Quel regard portez-vous sur la gestion de l’absentéisme dans la fonction publique ?
On observe déjà que le sujet revient régulièrement comme un marronnier et qu’à chaque fois, les solutions qui sont proposées pour lutter contre le phénomène sont uniquement punitives et financières. Pourtant, depuis de nombreuses années, nous pensons que l’absentéisme au travail dans les 3 versants de la fonction publique est aussi lié à toute une série de causes auxquelles il faudrait s’attaquer de manière prioritaire.
Et quelles sont ces causes, selon vous ?
Il nous semble que, dans l’époque que nous vivons, il est essentiel de réitérer certains arguments.
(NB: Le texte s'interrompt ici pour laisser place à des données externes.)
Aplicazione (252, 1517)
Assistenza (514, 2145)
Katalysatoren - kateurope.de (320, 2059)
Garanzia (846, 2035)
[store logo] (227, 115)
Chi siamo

Et inlassablement, nous rappellerons que l’une des réponses pertinentes à l’absentéisme des agents publics reste un travail sur l’organisation du travail, une réflexion autour de la prévention et de l’accompagnement des agents. Les agents publics sont nombreux à souffrir de maladies en lien avec leur travail. Une situation que l’on peut imputer à d’importantes contraintes horaires ou à des horaires atypiques, à des risques de violences, notamment dans le contexte de contacts avec le public, mais aussi à l’essor des risques psycho-sociaux sur certaines fonctions. Ce sont des facteurs propices à fragiliser les agents.
Dans ce contexte, quel rôle la médecine du travail peut-elle jouer ?
Sans remettre en cause de quelque manière que ce soit les professionnels de ces services, je dois avouer que je suis toujours atterré par la faiblesse de la médecine du travail. Le manque de moyens, qui peut être réel, peut aussi faire partie des priorités à dégager pour lutter contre l’absentéisme. C’est, selon moi, un angle intéressant. Il ne faut pas oublier que, dans l’immense majorité des cas, un agent qui se met en arrêt maladie ne le fait jamais par plaisir et les sanctions peuvent être rudes. Dans le cadre des arrêts maladie un peu longs, le salaire est amputé, et cela contribue à fragiliser encore davantage des agents déjà fragilisés par la maladie.
Quels effets les jours de carence ont-ils sur les arrêts maladie des agents publics ?
En matière d’absentéisme, on observe que les mesures d’ordre pécuniaire sont souvent limitées. La présence de jours de carence réduit les arrêts de courte durée, mais elle allonge ceux de longue durée. Le problème est que l’on vient toujours chercher les recettes les plus simples en augmentant le nombre de jours de carence au prétexte que ces dispositifs existent dans le secteur privé. Mais c’est oublier que le secteur privé propose aussi un certain nombre de dispositifs qui viennent compenser ces pertes, notamment par le biais des conventions collectives.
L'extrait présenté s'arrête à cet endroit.